» Problem
Please transcribe the listing below word for word, keeping every line and number unchanged.

== Records shown ==

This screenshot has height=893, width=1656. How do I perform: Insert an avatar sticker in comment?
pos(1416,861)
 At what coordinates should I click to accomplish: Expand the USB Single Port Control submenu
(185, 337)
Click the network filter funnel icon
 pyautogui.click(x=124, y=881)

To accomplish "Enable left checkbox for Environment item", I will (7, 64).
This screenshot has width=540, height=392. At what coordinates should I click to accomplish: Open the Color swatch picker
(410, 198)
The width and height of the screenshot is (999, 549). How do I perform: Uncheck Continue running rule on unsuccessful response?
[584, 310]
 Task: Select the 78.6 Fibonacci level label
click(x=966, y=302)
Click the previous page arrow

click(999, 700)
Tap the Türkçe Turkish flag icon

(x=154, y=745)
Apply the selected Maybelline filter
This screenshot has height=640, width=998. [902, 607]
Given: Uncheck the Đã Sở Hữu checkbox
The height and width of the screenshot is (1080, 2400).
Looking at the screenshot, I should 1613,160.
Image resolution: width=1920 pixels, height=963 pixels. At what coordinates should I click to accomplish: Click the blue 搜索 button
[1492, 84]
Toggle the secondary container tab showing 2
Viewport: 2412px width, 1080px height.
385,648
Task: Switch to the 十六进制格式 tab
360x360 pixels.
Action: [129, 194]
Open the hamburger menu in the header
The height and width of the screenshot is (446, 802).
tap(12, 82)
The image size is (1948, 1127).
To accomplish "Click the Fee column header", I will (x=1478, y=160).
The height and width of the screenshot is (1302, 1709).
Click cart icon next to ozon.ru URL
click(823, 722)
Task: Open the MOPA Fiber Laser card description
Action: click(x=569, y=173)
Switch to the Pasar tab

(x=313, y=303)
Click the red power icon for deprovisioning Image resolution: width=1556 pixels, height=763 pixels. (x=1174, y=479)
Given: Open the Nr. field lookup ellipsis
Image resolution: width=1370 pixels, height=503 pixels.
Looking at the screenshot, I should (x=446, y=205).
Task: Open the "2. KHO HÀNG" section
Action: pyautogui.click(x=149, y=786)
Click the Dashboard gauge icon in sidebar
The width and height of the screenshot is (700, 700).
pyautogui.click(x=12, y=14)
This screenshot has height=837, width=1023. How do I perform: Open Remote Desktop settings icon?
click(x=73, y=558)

===

» Answer below
This screenshot has height=893, width=1656. How do I perform: Insert an avatar sticker in comment?
pos(1416,861)
 At what coordinates should I click to accomplish: Expand the USB Single Port Control submenu
(185, 337)
Click the network filter funnel icon
 pyautogui.click(x=124, y=881)

To accomplish "Enable left checkbox for Environment item", I will (7, 64).
This screenshot has width=540, height=392. At what coordinates should I click to accomplish: Open the Color swatch picker
(410, 198)
The width and height of the screenshot is (999, 549). How do I perform: Uncheck Continue running rule on unsuccessful response?
[584, 310]
 Task: Select the 78.6 Fibonacci level label
click(x=966, y=302)
Click the previous page arrow

click(999, 700)
Tap the Türkçe Turkish flag icon

(x=154, y=745)
Apply the selected Maybelline filter
This screenshot has height=640, width=998. [902, 607]
Given: Uncheck the Đã Sở Hữu checkbox
The height and width of the screenshot is (1080, 2400).
Looking at the screenshot, I should 1613,160.
Image resolution: width=1920 pixels, height=963 pixels. At what coordinates should I click to accomplish: Click the blue 搜索 button
[1492, 84]
Toggle the secondary container tab showing 2
Viewport: 2412px width, 1080px height.
385,648
Task: Switch to the 十六进制格式 tab
360x360 pixels.
Action: [129, 194]
Open the hamburger menu in the header
The height and width of the screenshot is (446, 802).
tap(12, 82)
The image size is (1948, 1127).
To accomplish "Click the Fee column header", I will (x=1478, y=160).
The height and width of the screenshot is (1302, 1709).
Click cart icon next to ozon.ru URL
click(823, 722)
Task: Open the MOPA Fiber Laser card description
Action: click(x=569, y=173)
Switch to the Pasar tab

(x=313, y=303)
Click the red power icon for deprovisioning Image resolution: width=1556 pixels, height=763 pixels. (x=1174, y=479)
Given: Open the Nr. field lookup ellipsis
Image resolution: width=1370 pixels, height=503 pixels.
Looking at the screenshot, I should (x=446, y=205).
Task: Open the "2. KHO HÀNG" section
Action: pyautogui.click(x=149, y=786)
Click the Dashboard gauge icon in sidebar
The width and height of the screenshot is (700, 700).
pyautogui.click(x=12, y=14)
This screenshot has height=837, width=1023. How do I perform: Open Remote Desktop settings icon?
click(x=73, y=558)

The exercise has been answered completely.